Pese a las fuertes lluvias registradas este fin de semana en el Distrito Central, que dejaron inundaciones y acumulados de más de 100 milímetros en algunos sectores de la capital, los niveles de las represas que abastecen de agua potable a Tegucigalpa no solo no se recuperaron, sino que continuaron cayendo, según los reportes emitidos por la Unidad Municipal de Agua Potable y Saneamiento (UMAPS).

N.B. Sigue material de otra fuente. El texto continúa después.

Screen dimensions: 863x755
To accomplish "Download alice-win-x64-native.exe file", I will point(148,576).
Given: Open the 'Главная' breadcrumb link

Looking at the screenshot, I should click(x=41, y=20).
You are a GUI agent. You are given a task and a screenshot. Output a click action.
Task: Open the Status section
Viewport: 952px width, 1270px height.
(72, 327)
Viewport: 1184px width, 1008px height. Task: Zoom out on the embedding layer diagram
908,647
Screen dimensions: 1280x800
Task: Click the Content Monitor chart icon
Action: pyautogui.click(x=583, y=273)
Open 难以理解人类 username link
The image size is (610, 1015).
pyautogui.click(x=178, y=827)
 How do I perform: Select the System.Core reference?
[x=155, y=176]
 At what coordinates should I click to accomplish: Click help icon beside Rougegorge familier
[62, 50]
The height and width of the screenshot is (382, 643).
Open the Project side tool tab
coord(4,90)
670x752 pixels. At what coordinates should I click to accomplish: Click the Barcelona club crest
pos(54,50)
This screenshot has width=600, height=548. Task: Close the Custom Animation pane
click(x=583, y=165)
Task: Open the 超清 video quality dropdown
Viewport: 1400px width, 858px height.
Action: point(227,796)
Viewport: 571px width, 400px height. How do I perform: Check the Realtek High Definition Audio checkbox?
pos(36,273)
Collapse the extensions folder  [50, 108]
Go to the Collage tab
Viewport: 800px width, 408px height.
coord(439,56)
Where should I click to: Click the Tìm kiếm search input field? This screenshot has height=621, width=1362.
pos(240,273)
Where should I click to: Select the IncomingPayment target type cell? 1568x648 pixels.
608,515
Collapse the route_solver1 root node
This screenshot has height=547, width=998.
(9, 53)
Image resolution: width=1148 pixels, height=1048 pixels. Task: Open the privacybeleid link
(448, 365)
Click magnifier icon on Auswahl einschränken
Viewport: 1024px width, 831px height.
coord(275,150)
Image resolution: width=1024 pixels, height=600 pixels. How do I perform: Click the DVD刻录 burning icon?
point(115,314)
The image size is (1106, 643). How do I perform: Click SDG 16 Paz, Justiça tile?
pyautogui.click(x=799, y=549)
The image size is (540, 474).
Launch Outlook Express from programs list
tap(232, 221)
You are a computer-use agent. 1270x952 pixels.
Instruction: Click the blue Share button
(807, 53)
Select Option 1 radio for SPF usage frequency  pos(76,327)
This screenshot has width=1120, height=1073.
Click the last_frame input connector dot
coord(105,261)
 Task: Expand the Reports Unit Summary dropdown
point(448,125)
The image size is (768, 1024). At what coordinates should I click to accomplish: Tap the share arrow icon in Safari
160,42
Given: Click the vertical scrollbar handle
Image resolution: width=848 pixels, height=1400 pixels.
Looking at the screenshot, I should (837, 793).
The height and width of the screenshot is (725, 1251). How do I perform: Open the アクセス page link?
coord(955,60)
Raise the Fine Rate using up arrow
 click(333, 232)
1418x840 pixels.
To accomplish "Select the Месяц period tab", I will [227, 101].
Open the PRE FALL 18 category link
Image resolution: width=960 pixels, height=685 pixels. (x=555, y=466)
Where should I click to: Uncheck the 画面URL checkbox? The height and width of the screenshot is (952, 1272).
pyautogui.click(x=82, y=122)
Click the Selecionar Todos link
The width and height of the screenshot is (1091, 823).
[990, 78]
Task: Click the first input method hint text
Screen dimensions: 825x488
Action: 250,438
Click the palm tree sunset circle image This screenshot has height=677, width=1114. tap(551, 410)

De acuerdo con los boletines difundidos el viernes 18 y el domingo 20 de septiembre, el subsistema Los Laureles pasó de un 25.10 a un 24.53 por ciento de capacidad en apenas 48 horas, mientras que su volumen almacenado se redujo de 2.636 a 2.577 millones de metros cúbicos. La caída es aún más significativa en el nivel de riesgo: el embalse pasó de estar en riesgo hídrico «alto» a «crítico», el peldaño más bajo de la escala que utiliza la propia UMAPS.
El subsistema Concepción, el más grande de los dos y ya catalogado como crítico desde el viernes, también siguió en descenso: bajó de 24.52 a 24.34 por ciento de capacidad, y su volumen almacenado se redujo de 8.877 a 8.814 millones de metros cúbicos, pese a las lluvias registradas en la zona sur y suroriente de la capital, donde se concentraron los mayores acumulados de precipitación del fin de semana, incluidos los 122.2 milímetros reportados en Gerizim.
El comportamiento de ambas represas evidencia que las lluvias puntuales de los últimos días, aunque suficientes para provocar inundaciones y obligar a suspender actividades públicas en la capital, no han sido suficientes para revertir el déficit hídrico acumulado durante meses de sequía en la región central del país.
Ambos subsistemas se mantienen dentro del rango «crítico» de la escala de riesgo hídrico de la UMAPS, que va de 0 a 25 por ciento, lo que implica que Tegucigalpa continúa expuesta a eventuales restricciones en el suministro de agua potable pese a la lluvia caída recientemente sobre la ciudad.